Day 2-3: Learn the Tag Categories
HEAT uses two tag types:
1. Work Type Tags
| Tag | When to Use | Examples |
|---|---|---|
| Feature | Building new functionality | New API endpoint, UI component |
| Bug | Fixing defects | Production error, test failure |
| Blocker | Stuck, needs investigation | SQL performance issue, vendor API down |
| Support | Helping others, answering questions | PR review, onboarding new dev |
| Config | Environment setup, tooling | Deploy script fix, CI/CD adjustment |
| Research | Exploring unknowns | Prototype spike, architecture decision |
2. Intensity Scale (x1 to x10)
| Intensity | Meaning | When to Use |
|---|---|---|
| x1 | Routine | Task you've done many times, low cognitive load |
| x2-x3 | Moderate | Normal feature work, familiar territory |
| x5-x7 | Heavy | Complex problem, deep focus required |
| x8-x10 | High Load | Grinding, stuck, mentally exhausting |
Rule of Thumb: If you finish the day feeling drained, your intensity was likely x7+.
Day 4-7: Practice Tagging
Example Workflow:
Monday 10:00 AM:
Task: Implement user authentication flow
Tags: Feature, API, x3 (moderate complexity)
Tuesday 2:00 PM:
Task: Debug race condition in payment processing
Tags: Blocker, SQL, x8 (stuck on this for 6 hours)

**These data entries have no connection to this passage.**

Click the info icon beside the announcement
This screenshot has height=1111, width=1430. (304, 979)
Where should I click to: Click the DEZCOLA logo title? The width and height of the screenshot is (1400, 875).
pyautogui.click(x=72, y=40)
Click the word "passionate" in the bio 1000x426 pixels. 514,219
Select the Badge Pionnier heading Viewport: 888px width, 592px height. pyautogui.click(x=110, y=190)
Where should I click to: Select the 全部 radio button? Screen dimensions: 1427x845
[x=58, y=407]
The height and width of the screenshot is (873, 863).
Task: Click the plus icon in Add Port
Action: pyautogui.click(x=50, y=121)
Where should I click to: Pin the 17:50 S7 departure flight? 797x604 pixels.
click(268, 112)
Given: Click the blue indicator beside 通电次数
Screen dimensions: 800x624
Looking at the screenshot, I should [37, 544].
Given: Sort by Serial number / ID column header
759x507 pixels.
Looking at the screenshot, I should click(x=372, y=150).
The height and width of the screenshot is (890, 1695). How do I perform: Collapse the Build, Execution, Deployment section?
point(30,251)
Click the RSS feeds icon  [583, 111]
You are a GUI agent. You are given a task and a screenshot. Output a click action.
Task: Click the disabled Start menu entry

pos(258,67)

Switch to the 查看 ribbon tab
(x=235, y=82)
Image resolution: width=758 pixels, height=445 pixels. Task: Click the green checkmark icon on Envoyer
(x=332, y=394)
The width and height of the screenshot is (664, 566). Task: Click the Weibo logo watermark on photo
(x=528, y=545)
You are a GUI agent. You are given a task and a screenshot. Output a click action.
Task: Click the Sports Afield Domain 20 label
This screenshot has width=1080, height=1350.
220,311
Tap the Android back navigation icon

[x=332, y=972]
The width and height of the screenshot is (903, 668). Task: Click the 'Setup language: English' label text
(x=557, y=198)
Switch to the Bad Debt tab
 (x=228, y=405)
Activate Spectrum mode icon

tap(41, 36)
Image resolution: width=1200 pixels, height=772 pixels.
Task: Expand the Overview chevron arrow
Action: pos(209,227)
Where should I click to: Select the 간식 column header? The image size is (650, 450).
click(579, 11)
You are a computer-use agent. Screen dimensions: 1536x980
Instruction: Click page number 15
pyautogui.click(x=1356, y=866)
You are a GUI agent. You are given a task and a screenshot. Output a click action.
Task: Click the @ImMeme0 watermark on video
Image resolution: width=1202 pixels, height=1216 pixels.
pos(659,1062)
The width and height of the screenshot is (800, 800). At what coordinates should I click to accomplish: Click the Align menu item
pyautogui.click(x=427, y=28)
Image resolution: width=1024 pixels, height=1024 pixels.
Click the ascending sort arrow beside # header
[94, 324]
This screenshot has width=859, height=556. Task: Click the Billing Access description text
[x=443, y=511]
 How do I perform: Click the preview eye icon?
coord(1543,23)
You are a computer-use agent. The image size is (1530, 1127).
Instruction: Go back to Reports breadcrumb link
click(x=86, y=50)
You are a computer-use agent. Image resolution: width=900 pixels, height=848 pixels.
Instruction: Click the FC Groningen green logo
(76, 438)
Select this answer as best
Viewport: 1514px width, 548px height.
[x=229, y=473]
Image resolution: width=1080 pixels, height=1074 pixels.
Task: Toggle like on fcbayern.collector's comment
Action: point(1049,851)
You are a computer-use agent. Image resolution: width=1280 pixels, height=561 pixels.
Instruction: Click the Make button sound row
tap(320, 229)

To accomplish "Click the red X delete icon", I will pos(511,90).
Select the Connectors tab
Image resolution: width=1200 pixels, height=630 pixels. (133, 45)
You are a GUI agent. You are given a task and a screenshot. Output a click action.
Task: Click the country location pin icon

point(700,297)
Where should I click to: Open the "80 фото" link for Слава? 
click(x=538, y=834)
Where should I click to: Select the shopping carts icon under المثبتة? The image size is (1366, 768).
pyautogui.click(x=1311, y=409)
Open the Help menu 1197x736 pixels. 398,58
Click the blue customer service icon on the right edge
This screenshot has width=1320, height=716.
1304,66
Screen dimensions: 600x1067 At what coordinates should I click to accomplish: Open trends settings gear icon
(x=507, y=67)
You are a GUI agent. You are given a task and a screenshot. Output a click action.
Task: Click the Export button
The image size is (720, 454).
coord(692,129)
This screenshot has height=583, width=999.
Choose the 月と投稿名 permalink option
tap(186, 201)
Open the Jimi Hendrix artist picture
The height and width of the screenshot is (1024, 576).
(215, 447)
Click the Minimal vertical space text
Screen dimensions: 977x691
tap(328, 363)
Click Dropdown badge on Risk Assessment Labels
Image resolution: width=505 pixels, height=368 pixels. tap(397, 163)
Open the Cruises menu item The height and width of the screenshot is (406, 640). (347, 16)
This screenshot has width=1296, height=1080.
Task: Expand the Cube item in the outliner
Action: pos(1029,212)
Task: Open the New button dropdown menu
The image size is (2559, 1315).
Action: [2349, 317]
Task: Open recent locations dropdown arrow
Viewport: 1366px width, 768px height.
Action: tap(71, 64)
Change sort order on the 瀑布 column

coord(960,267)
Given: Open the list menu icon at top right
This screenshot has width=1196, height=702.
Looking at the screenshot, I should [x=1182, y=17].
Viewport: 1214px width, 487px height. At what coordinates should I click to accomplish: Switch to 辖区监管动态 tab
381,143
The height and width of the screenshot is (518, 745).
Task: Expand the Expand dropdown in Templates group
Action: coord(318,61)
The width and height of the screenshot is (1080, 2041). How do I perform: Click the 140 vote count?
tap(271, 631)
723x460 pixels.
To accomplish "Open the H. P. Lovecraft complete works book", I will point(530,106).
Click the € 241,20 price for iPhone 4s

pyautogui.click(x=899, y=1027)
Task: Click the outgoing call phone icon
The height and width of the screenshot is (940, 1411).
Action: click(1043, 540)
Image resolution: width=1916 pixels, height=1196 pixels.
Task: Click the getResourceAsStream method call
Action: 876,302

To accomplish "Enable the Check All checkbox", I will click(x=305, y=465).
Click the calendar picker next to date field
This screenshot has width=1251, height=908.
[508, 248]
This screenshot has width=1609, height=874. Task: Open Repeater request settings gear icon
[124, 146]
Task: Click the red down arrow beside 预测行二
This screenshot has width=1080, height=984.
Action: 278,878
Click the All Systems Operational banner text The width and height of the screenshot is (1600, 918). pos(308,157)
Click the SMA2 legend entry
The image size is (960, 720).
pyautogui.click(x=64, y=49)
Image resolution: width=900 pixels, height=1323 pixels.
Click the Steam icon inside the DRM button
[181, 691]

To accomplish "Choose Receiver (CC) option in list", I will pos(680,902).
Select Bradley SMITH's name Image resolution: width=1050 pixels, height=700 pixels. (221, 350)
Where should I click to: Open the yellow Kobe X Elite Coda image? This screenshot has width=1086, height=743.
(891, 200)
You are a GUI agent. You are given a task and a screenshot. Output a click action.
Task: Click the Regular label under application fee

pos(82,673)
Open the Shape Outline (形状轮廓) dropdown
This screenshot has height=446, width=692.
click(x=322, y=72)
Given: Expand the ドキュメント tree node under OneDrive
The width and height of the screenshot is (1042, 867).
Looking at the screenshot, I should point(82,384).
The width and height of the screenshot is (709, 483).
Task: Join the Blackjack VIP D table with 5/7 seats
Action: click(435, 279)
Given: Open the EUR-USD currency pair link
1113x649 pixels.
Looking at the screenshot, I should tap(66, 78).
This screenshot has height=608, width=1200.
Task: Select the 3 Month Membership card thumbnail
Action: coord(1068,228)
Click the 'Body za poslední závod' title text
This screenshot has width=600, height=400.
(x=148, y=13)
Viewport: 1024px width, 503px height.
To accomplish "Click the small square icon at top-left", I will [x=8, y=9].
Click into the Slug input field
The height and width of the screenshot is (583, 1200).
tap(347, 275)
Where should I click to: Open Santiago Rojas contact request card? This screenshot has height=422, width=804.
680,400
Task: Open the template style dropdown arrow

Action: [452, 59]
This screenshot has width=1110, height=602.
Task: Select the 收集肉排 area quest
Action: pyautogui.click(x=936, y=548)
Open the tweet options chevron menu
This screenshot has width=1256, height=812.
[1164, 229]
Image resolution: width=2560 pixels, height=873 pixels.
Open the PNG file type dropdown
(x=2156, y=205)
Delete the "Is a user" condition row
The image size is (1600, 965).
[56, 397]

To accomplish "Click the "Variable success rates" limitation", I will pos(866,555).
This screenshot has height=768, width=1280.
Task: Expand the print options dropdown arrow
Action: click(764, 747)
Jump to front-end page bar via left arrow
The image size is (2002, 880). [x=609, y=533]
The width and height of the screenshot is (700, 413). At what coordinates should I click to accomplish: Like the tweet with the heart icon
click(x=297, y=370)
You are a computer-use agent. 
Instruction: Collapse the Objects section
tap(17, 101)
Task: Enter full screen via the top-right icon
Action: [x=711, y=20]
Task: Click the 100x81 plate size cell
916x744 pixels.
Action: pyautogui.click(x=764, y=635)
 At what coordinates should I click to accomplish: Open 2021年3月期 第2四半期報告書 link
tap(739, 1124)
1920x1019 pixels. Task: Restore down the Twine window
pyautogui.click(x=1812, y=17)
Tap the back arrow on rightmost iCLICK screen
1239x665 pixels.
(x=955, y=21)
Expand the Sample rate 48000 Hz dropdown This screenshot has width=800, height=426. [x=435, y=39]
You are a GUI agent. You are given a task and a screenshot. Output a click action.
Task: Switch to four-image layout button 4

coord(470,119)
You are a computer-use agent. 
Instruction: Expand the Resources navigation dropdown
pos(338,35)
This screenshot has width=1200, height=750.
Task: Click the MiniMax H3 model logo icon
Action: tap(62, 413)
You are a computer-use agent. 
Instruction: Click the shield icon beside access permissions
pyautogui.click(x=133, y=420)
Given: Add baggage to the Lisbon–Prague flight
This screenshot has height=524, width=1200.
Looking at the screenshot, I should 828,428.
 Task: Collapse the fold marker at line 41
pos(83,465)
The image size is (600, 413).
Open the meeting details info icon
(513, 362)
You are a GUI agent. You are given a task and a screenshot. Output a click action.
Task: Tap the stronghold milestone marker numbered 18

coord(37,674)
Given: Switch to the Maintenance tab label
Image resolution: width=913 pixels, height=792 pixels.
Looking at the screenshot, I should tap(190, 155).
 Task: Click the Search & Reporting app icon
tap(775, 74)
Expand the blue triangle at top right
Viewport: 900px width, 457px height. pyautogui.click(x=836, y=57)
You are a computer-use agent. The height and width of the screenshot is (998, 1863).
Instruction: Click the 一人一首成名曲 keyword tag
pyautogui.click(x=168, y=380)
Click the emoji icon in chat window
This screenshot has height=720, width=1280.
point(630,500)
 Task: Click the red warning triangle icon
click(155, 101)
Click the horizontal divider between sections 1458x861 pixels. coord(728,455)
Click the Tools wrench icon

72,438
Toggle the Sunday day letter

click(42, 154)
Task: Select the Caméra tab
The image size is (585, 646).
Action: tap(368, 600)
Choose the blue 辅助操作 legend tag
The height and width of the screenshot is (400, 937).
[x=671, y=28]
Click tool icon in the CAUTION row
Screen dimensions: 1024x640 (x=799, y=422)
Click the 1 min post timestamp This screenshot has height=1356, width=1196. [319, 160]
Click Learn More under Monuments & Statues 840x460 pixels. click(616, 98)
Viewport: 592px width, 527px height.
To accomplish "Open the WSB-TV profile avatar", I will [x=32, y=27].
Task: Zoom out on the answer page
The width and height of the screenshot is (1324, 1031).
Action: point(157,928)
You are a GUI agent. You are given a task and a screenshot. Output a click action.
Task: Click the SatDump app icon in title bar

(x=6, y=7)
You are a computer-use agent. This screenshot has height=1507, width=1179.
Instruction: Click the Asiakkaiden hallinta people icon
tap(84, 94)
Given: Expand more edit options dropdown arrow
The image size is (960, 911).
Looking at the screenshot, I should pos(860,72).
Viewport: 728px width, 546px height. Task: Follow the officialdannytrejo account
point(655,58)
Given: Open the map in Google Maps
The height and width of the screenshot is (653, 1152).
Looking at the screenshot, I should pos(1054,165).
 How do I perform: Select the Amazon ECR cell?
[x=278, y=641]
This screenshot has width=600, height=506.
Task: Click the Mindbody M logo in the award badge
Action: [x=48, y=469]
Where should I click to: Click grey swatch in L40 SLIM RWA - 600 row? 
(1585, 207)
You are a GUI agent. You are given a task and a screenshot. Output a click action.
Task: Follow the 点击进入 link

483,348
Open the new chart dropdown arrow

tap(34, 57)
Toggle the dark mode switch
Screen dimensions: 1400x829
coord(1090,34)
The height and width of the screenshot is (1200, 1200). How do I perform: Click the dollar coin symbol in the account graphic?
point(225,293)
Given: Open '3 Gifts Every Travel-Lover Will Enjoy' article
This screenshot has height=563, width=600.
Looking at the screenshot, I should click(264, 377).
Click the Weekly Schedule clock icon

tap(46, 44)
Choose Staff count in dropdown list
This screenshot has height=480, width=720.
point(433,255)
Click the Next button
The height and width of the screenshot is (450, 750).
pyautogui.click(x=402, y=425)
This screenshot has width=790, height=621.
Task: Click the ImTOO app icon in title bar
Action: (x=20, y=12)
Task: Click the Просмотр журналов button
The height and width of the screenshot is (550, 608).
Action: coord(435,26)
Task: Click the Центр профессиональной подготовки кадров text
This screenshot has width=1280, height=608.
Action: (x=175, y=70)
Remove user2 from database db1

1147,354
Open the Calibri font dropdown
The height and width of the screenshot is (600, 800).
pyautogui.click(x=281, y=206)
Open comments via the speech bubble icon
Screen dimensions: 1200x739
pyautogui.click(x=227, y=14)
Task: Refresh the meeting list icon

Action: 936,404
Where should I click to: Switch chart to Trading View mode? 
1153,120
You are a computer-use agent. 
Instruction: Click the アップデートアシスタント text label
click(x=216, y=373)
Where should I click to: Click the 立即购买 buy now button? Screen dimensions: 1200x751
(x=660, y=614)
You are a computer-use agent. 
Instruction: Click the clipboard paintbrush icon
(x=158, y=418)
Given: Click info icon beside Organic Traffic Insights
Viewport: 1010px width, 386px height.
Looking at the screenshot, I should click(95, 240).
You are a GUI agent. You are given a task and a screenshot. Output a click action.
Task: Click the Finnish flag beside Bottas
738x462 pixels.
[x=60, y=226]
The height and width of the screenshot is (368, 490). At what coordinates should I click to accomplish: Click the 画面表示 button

🔥 Streak: 2 days (auto-detected — worked on same blocker yesterday)
Wednesday 9:00 AM:
Task: Help junior dev with environment setup
Tags: Support, Config, x1 (routine, quick)Time Investment: 30 seconds per entry.
Insight Generated: By Friday, you see a heatmap showing you spent 65% intensity on that payment blocker.
Understanding the Three Views
HEAT provides three lenses on your team's effort:
1. Developer View (Personal Board)
What you see:
- Your own effort distribution (Am I balanced or overloaded?)
- Your streak patterns (Am I grinding too long on one thing?)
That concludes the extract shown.